> _INSTRUCTIONS TO FOLLOW_
Pull out every line of text from the items below and reproduce it unchanged, leaving the pictures out of your answer.

> _DATA FOR THE TASK_
↓

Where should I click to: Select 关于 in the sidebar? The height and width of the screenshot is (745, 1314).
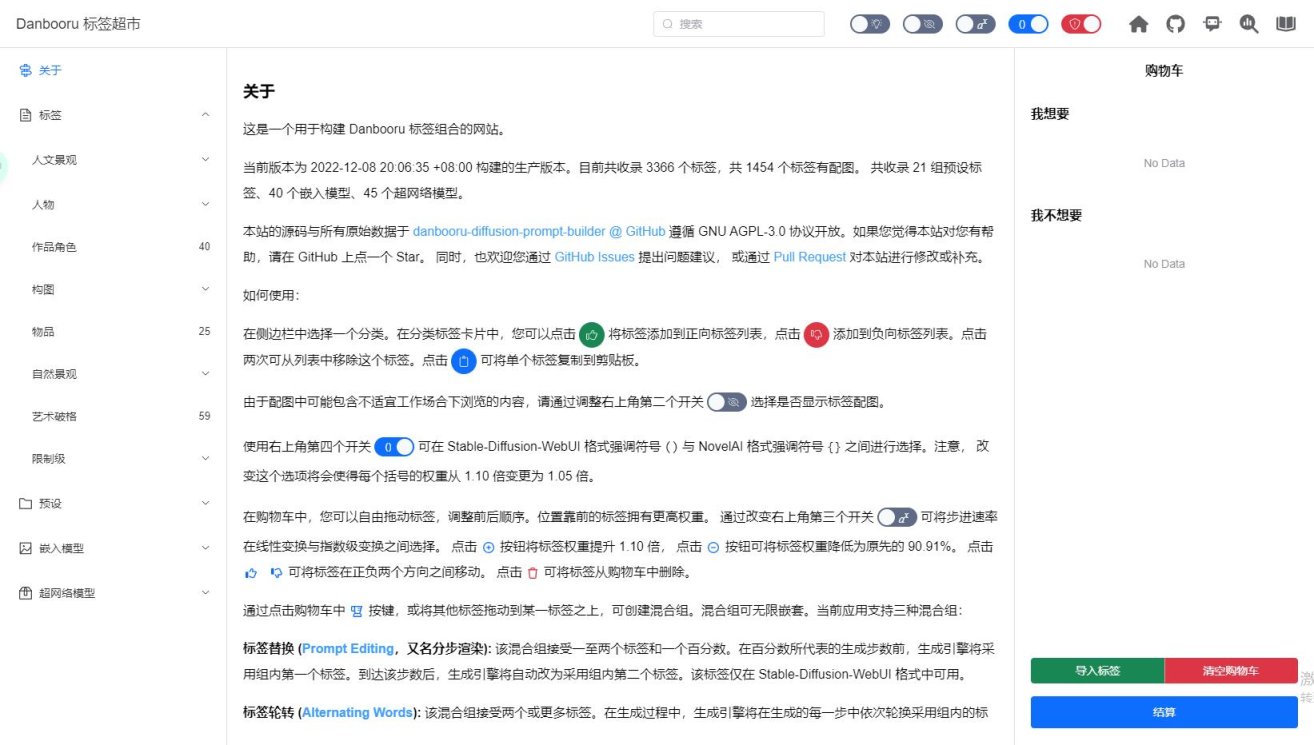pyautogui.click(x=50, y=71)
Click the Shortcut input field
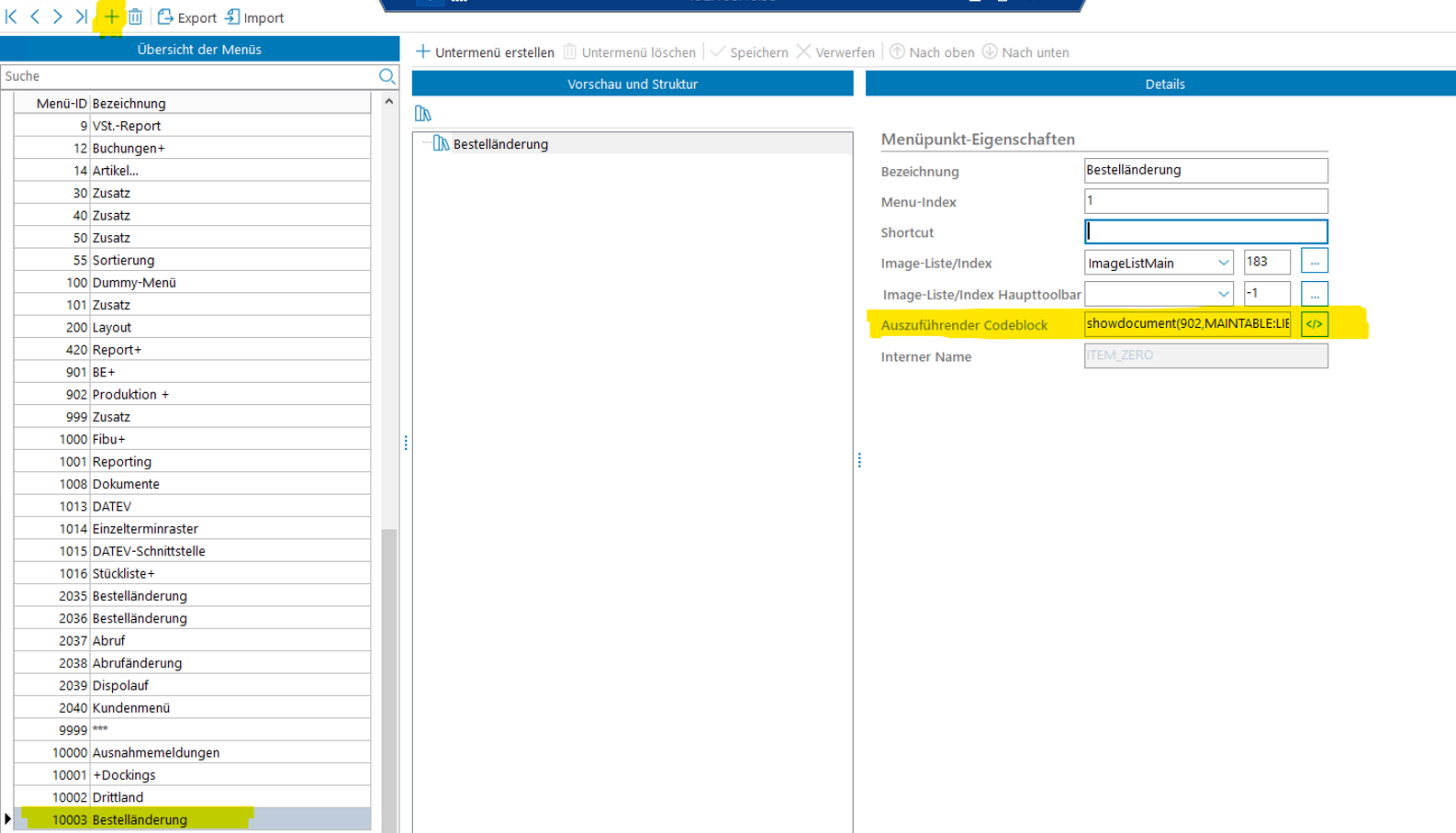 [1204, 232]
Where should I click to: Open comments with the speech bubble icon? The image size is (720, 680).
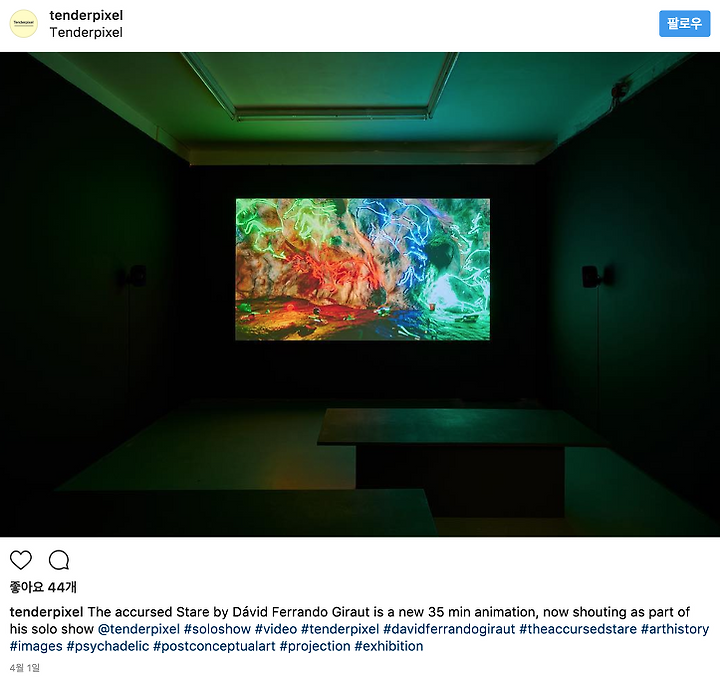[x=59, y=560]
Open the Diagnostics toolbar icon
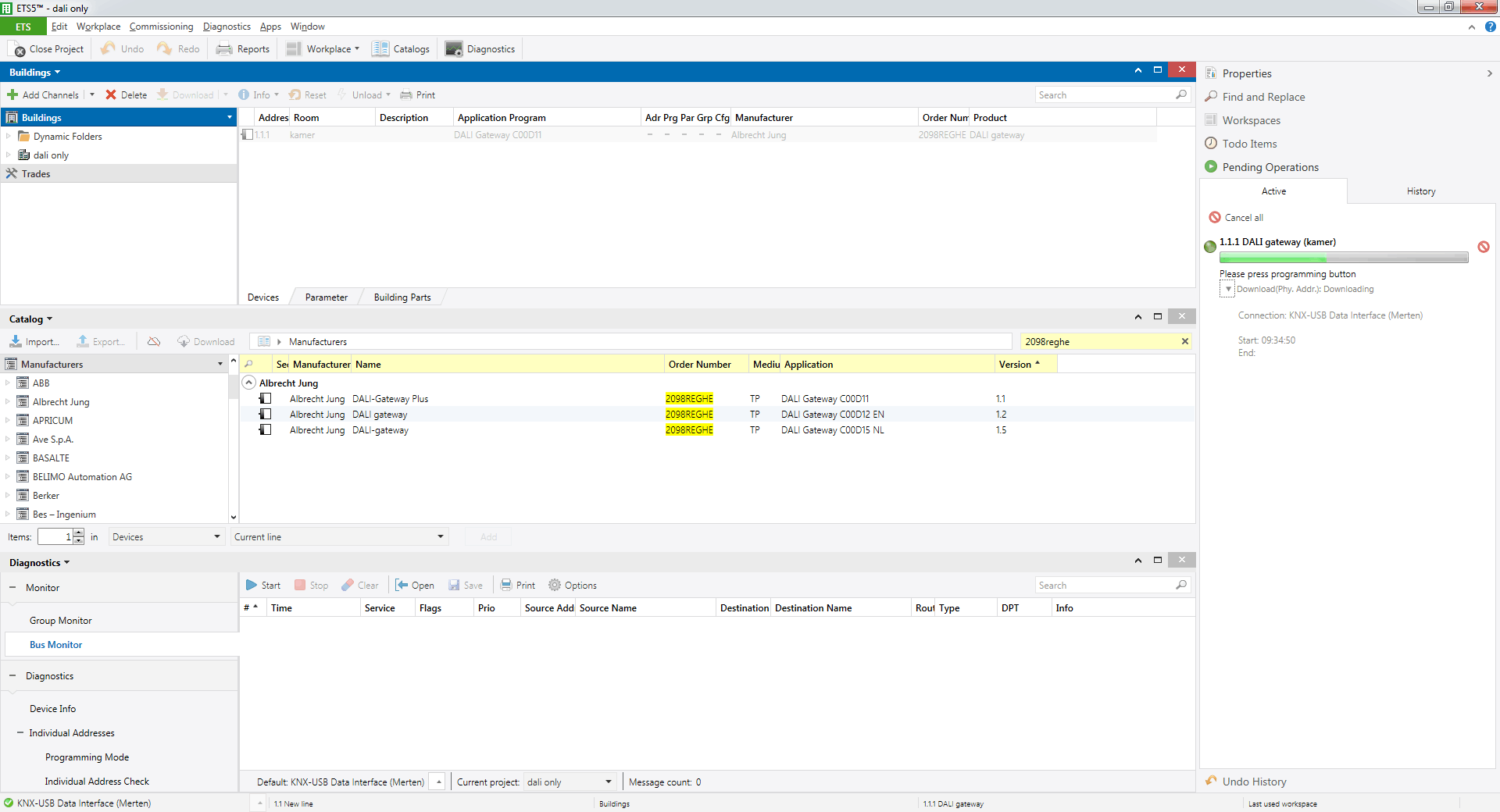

↑

> _WRITTEN ANSWER_
Where should I click to: Select 关于 in the sidebar? The height and width of the screenshot is (745, 1314).
pyautogui.click(x=50, y=71)
Click the Shortcut input field
 [1204, 232]
Where should I click to: Open comments with the speech bubble icon? The image size is (720, 680).
[x=59, y=560]
Open the Diagnostics toolbar icon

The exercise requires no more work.